┏━━

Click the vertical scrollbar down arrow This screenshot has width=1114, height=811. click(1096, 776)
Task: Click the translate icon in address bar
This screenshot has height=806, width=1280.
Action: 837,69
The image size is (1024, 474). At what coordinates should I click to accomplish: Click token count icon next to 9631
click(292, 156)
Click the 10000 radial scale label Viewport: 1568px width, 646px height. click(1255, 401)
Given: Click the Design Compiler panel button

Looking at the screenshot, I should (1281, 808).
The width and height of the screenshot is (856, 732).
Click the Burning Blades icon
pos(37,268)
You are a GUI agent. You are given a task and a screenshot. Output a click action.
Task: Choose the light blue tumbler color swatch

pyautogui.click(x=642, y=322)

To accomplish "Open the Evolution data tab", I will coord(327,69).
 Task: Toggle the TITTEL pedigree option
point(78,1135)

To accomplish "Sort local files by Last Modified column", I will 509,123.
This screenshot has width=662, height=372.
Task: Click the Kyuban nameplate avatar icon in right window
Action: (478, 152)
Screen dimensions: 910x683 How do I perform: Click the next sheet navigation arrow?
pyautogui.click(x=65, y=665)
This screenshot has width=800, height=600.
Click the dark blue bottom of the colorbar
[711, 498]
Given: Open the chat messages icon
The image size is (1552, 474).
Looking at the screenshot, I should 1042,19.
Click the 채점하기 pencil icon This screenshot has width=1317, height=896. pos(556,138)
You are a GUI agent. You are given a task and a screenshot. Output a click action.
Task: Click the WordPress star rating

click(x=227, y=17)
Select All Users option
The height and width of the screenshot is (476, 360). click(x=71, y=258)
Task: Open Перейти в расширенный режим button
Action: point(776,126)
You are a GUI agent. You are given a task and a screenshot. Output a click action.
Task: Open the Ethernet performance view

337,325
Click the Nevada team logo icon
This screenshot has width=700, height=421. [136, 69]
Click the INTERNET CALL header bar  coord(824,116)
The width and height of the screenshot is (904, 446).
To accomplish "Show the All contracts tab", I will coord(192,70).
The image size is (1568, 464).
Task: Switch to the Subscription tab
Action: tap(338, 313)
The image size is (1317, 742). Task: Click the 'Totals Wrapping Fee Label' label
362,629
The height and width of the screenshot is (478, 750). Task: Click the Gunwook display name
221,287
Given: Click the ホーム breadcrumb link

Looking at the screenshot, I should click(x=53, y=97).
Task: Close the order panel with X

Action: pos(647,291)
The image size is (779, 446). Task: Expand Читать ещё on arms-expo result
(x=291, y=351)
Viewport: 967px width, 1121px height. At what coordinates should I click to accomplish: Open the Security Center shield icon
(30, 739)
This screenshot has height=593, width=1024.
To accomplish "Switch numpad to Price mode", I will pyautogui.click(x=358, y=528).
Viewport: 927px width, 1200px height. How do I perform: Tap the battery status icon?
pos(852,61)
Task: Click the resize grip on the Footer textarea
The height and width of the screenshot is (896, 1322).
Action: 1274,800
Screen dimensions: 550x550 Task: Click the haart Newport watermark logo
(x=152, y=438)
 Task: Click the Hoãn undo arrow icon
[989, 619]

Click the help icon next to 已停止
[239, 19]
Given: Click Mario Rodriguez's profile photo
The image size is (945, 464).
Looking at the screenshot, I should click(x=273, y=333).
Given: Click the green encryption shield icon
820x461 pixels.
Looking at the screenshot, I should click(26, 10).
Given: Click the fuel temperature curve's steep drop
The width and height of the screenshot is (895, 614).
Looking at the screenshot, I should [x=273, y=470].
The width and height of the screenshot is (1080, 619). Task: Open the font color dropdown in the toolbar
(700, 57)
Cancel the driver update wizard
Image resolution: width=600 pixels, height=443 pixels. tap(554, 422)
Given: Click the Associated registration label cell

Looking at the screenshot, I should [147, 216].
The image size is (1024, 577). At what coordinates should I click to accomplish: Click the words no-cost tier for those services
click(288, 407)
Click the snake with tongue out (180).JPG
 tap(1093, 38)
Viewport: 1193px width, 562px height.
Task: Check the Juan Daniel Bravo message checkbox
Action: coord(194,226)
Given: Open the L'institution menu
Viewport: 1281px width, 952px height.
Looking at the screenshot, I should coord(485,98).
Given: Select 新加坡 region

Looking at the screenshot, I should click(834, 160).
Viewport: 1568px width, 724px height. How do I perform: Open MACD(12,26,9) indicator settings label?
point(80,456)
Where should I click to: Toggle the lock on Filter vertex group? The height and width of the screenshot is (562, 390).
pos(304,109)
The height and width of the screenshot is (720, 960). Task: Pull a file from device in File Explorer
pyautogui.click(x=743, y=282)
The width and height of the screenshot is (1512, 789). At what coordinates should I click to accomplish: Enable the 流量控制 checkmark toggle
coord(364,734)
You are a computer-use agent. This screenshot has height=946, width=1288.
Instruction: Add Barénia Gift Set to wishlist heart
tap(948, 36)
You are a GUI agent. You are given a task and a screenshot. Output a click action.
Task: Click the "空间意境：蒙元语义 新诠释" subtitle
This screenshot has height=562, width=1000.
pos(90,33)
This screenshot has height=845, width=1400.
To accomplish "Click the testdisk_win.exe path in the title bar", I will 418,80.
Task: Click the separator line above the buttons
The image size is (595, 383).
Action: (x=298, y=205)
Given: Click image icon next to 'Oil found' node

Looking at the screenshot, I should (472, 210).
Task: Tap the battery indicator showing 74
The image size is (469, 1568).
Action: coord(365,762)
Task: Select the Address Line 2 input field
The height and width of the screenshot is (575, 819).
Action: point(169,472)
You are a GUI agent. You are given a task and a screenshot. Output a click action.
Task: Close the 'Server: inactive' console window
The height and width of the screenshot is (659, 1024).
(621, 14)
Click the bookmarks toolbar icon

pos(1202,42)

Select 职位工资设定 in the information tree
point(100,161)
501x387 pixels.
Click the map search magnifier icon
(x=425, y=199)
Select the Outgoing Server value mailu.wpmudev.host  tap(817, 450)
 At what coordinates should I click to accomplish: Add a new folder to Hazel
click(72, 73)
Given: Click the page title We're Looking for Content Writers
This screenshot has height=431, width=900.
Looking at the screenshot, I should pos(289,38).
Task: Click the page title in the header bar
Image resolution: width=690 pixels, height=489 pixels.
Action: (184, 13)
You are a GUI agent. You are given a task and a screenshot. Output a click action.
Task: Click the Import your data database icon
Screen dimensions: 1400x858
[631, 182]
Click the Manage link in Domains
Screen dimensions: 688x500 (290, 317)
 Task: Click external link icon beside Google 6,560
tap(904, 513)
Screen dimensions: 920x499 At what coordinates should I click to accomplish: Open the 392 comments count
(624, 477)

┗━━

> [YOUR OBJECTIVE] Which lines of the material contain "data"? List them.

> [ANSWER SECTION]
To accomplish "Open the Evolution data tab", I will coord(327,69).
Task: Click the Import your data database icon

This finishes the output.